The Vol-Det Conjecture for highly twisted alternating links

TL;DR

This paper advances the understanding of the Vol-Det Conjecture by improving bounds on the number of twists for which it holds, specifically for highly twisted alternating links, and refines related inequalities for volumes and determinants.

Contribution

It improves Burton's bounds on crossings and Stoimenow's inequalities for highly twisted alternating and arborescent links, extending the conjecture's verified cases.

Findings

Enhanced bounds for the number of twists in the Vol-Det Conjecture.

Refined inequalities relating hyperbolic volume and determinant.

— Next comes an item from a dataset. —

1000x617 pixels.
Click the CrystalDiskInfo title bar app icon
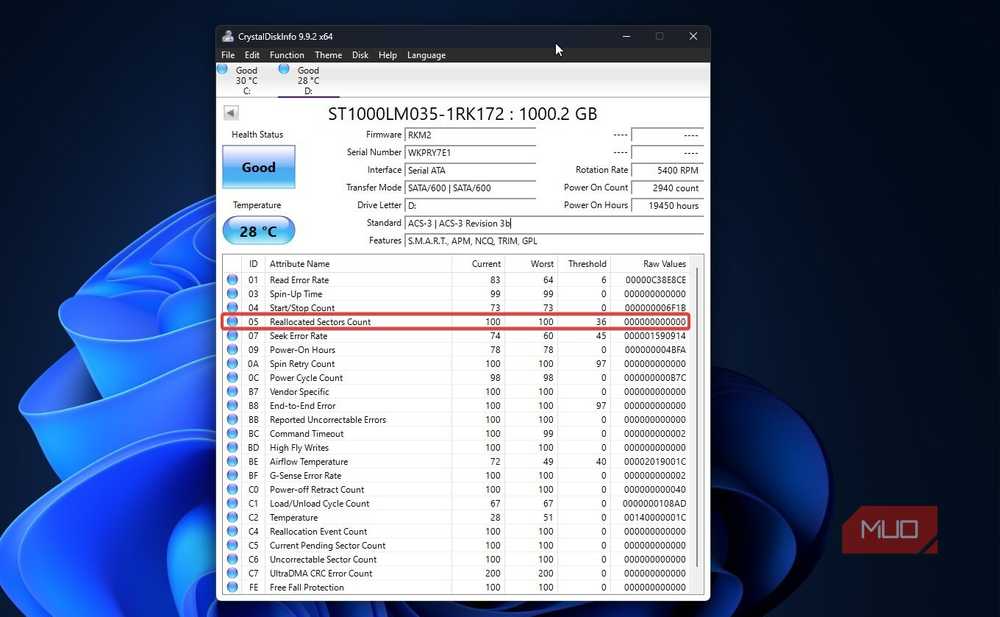pyautogui.click(x=228, y=36)
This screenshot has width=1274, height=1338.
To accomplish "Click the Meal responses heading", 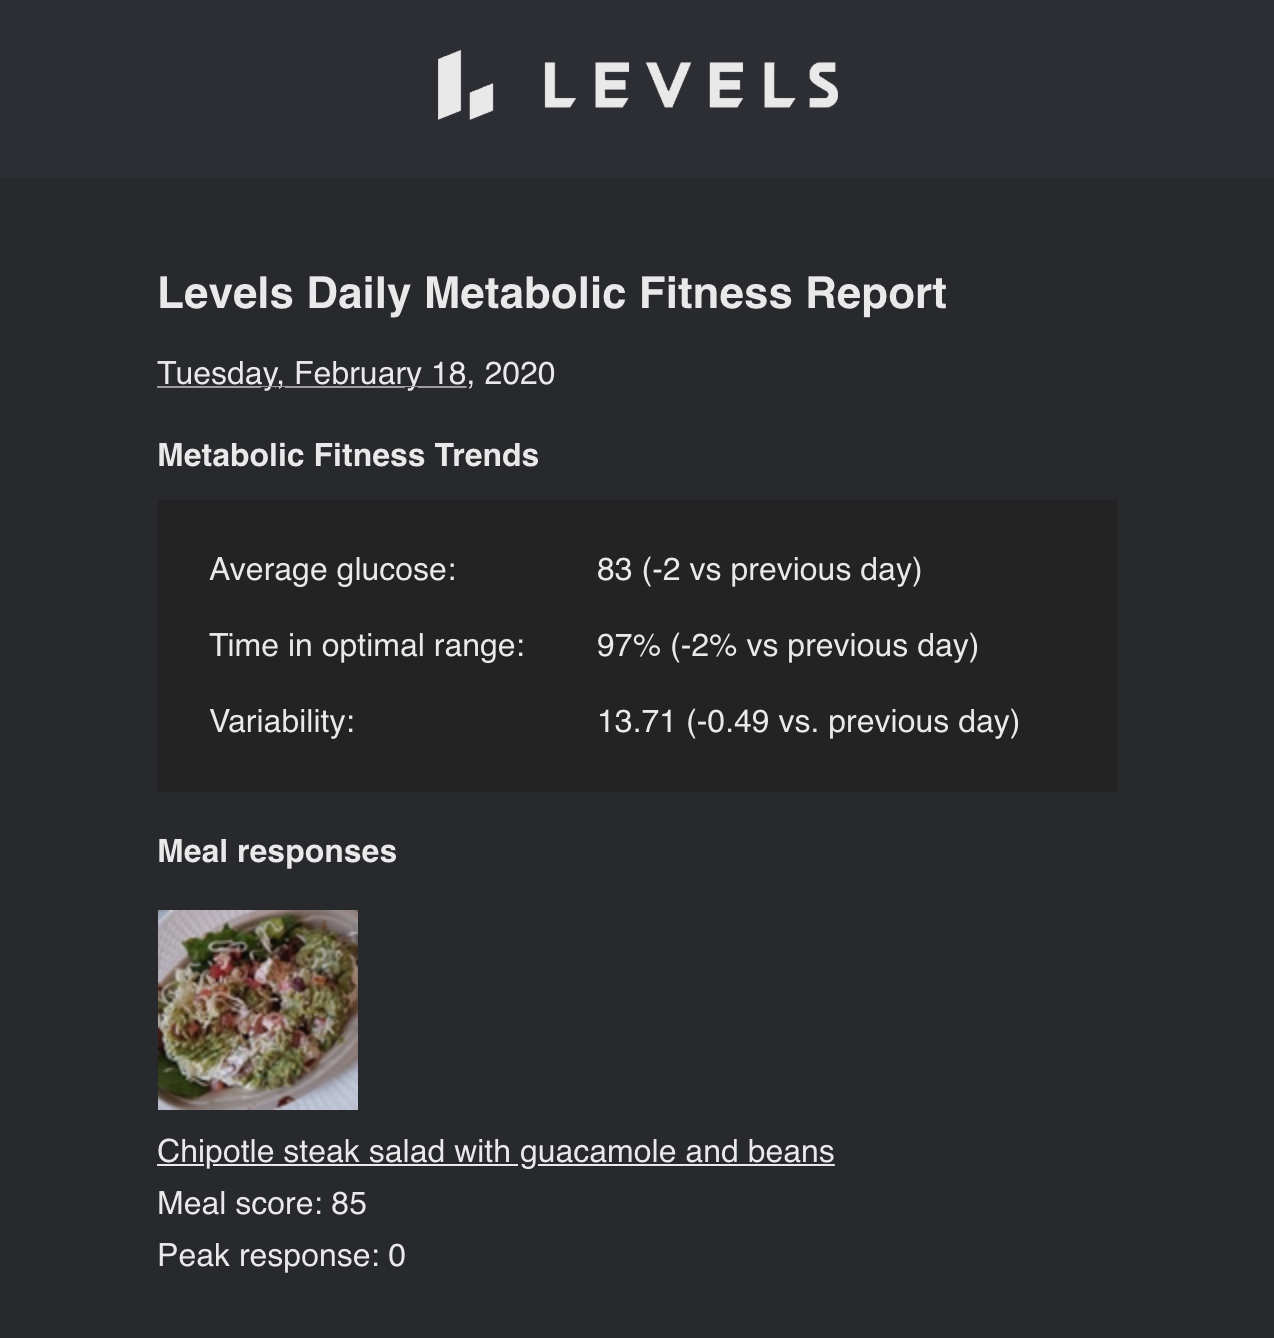I will (x=277, y=851).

Extended validity of the conjecture to more complex links.

Abstract

The Vol-Det Conjecture, formulated by Champanerkar, Kofman and Purcell, states that there exists a specific inequality connecting the hyperbolic volume of an alternating link and its determinant. Among the classes of links for which this conjecture holds are all alternating hyperbolic knots with at most 16 crossings, 2-bridge links, and links that are closures of 3-strand braids. In the present paper, Burton's bound on the number of crossings for which the Vol-Det Conjecture holds is improved for links with more than eight twists. In addition, Stoimenow's inequalities between hyperbolic volumes and determinants are improved for alternating and alternating arborescent links with more than eight twists.